The funds will help provide items such as special chairs for children who otherwise cannot sit up, said Rotarian Keith Vincent. The Brazilian government assists the school by paying staff salaries and provides fuel for buses, but the institution raises funds for equipment and supplies on its own.
Safety Harbor Rotary was seeking an international project in this Hemisphere, “something we could have personal involvement with and could have a cultural exchange,” Vincent said. The club found APAE through Rotary International, where the Brazilian school project had been approved for assistance by U.S. clubs.
Vincent and fellow Rotarians Paul and Vickie Helbing traveled to Brazil, where Vincent said the donation was front page news in the local daily newspaper. The equipment purchased all is manufactured in Brazil and had been identified for purchase before the club provided its funds.
The Rotarians also found the cultural experience they were seeking, he added. “We tend to think of Brazil as the Amazon. That’s not what this (area) is like,” Vincent said.
A Rotary Club in Gaspar, Brazil was their contact. The Florida visitors were hosted by a person who had been an exchange student in Iowa and now is an executive with a Brazilian company. Another, who also served as the group’s interpreter, was a high school exchange student in Ohio and is now in college in Brazil studying international finance.
“Southern Brazil has a European heritage. From the late 1800s, it was settled by Germans and Italians. The architecture is like small German towns,” he said. “There were Italian and German restaurants everywhere.
“They are the same distance south of the Equator as Florida is north, so the weather was fall-like when we were there this spring. (Seasons are switched in the Northern and Southern hemispheres.) Temperatures were 50-degree lows and 80-degree highs.”
The town is in the foothills of mountains and the main industries are agricultural and small manufacturing, particularly growing rice and soybeans and making textiles.
“The homes are not as big as Florida homes,” Vincent said. “They have more of a ’50s-’60s feel. Off the main roads there was not a lot of infrastructure.”

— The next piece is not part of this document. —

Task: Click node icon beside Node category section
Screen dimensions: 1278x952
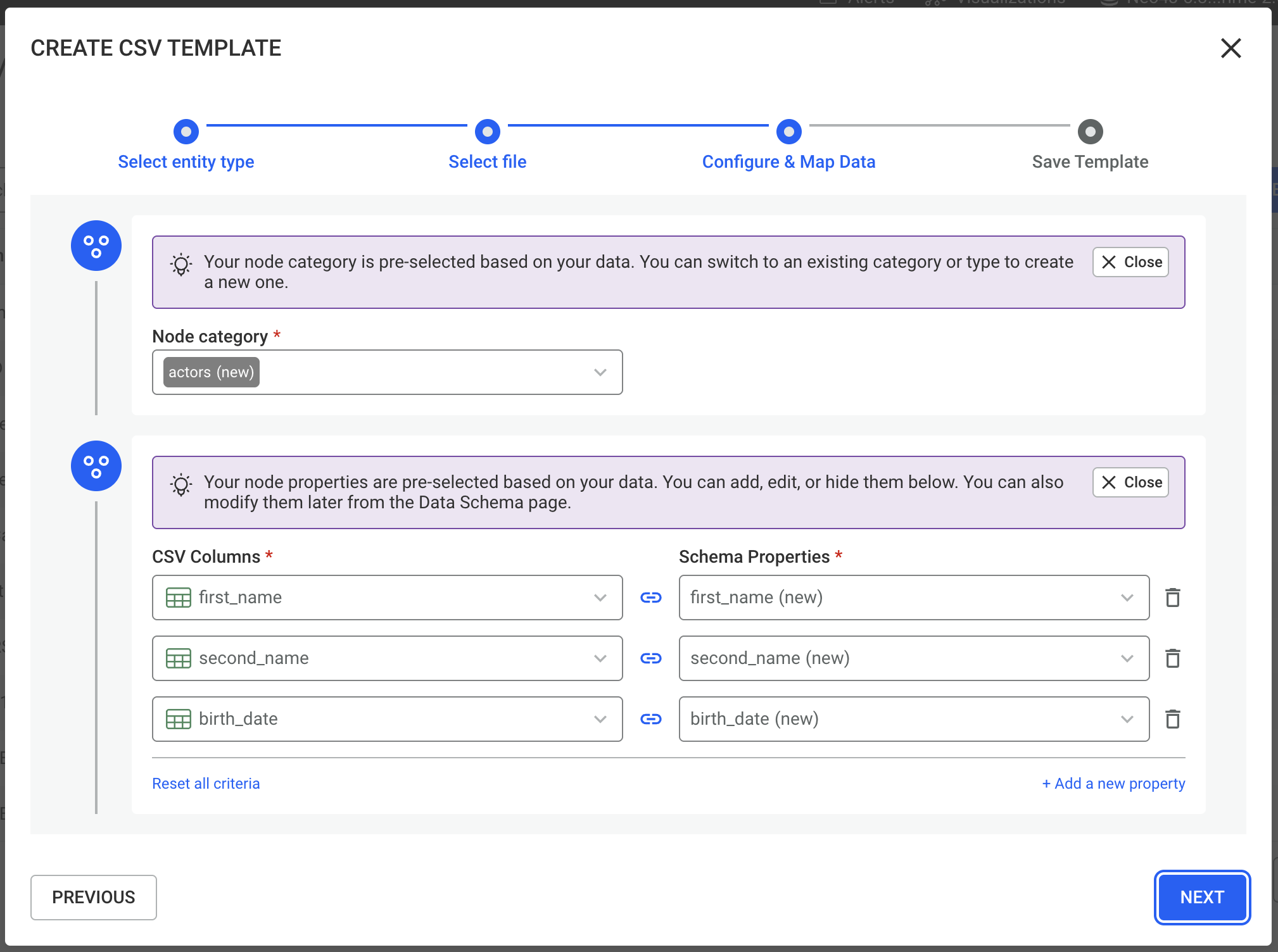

The school the club assisted is near downtown Gaspar, Brazil. It was founded in 1983 and originally had only three classrooms, two bathrooms, a dining-room, a secretary room and a technician room. Today the school has three buildings with 15 classrooms, a director/secretary room, a dining-room, kitchen, larder, 14 bathrooms, a laundry, a meeting room, four technicians rooms, a covered courtyard and a playground.
Vincent said it has 260 students enrolled ranging in age from infants to age 63.